▶ **Request a**:
List every group that the passage on 3D computer graphics software says frequently uses 3ds Max.

▶ **Selected extract**:
┏━━

3D computer graphics program

Autodesk 3ds Max, formerly 3D Studio and 3D Studio Max, is a professional 3D computer graphics program for making 3D animations, models, games and images. It is developed and produced by Autodesk Media and Entertainment. It has modeling capabilities and a flexible plugin architecture and must be used on the Microsoft Windows platform. It is frequently used by video game developers, many TV commercial studios, and architectural visualization studios. It is also used for movie effects and movie pre-visualization. 3ds Max features shaders (such as ambient occlusion and subsurface scattering), dynamic simulation, particle systems, radiosity, normal map creation and rendering, global illumination, a customizable user interface, and its own scripting language.

== History ==
The original 3D Studio product was created for the DOS platform by the Yost Group, and published by Autodesk. The release of 3D Studio made Autodesk's previous 3D rendering package AutoShade obsolete. After 3D Studio DOS Release 4, the product was rewritten for the Windows NT platform, and renamed "3D Studio MAX." This version was also originally created by the Yost Group. It was released by Kinetix, which was at that time Autodesk's division of media and entertainment.

┗━━

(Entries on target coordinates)

┏━━

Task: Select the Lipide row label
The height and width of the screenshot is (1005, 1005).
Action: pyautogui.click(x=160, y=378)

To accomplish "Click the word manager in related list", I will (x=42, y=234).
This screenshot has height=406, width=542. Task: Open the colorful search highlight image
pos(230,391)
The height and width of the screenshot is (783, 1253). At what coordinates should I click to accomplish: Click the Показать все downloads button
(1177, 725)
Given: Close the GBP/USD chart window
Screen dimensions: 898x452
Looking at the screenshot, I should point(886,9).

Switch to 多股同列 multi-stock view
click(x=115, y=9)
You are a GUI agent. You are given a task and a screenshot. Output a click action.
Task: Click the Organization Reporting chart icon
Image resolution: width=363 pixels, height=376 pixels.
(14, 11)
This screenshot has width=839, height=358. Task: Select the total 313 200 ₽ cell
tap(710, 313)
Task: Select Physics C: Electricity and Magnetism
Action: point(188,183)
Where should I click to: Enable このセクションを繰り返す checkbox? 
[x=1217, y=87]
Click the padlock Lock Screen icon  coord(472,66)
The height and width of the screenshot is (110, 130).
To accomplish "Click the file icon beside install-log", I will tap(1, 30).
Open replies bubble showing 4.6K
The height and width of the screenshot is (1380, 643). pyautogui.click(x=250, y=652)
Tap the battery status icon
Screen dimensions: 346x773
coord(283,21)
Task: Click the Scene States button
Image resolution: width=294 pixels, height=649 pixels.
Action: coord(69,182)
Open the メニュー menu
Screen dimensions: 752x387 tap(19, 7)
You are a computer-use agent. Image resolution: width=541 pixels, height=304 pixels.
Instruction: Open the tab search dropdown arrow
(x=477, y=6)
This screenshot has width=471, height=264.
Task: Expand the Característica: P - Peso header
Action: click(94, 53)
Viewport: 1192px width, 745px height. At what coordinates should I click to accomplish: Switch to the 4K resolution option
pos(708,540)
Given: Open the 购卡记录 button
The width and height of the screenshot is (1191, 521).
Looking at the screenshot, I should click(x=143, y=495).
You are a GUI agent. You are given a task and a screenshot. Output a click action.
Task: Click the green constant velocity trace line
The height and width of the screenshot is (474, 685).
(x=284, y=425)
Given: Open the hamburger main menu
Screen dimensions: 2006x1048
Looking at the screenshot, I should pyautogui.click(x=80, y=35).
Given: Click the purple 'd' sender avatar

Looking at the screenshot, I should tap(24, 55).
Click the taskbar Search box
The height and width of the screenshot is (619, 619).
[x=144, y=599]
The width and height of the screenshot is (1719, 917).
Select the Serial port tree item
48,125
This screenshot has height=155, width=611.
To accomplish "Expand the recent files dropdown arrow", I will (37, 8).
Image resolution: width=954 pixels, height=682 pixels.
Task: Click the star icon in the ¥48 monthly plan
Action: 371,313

┗━━

▶ **Request b**:
In the records, rewrite the lines starting at the one that contains "This screenshot has height=406, width=542." and ending at the one that contains "coord(283,21)", replacing "GUI agent" with "interface agent" and leaving everything else unchanged.

▶ **Exercise response a**:
- Video game developers
- Many TV commercial studios
- Architectural visualization studios

▶ **Exercise response b**:
This screenshot has height=406, width=542. Task: Open the colorful search highlight image
pos(230,391)
The height and width of the screenshot is (783, 1253). At what coordinates should I click to accomplish: Click the Показать все downloads button
(1177, 725)
Given: Close the GBP/USD chart window
Screen dimensions: 898x452
Looking at the screenshot, I should point(886,9).

Switch to 多股同列 multi-stock view
click(x=115, y=9)
You are a interface agent. You are given a task and a screenshot. Output a click action.
Task: Click the Organization Reporting chart icon
Image resolution: width=363 pixels, height=376 pixels.
(14, 11)
This screenshot has width=839, height=358. Task: Select the total 313 200 ₽ cell
tap(710, 313)
Task: Select Physics C: Electricity and Magnetism
Action: point(188,183)
Where should I click to: Enable このセクションを繰り返す checkbox? 
[x=1217, y=87]
Click the padlock Lock Screen icon  coord(472,66)
The height and width of the screenshot is (110, 130).
To accomplish "Click the file icon beside install-log", I will tap(1, 30).
Open replies bubble showing 4.6K
The height and width of the screenshot is (1380, 643). pyautogui.click(x=250, y=652)
Tap the battery status icon
Screen dimensions: 346x773
coord(283,21)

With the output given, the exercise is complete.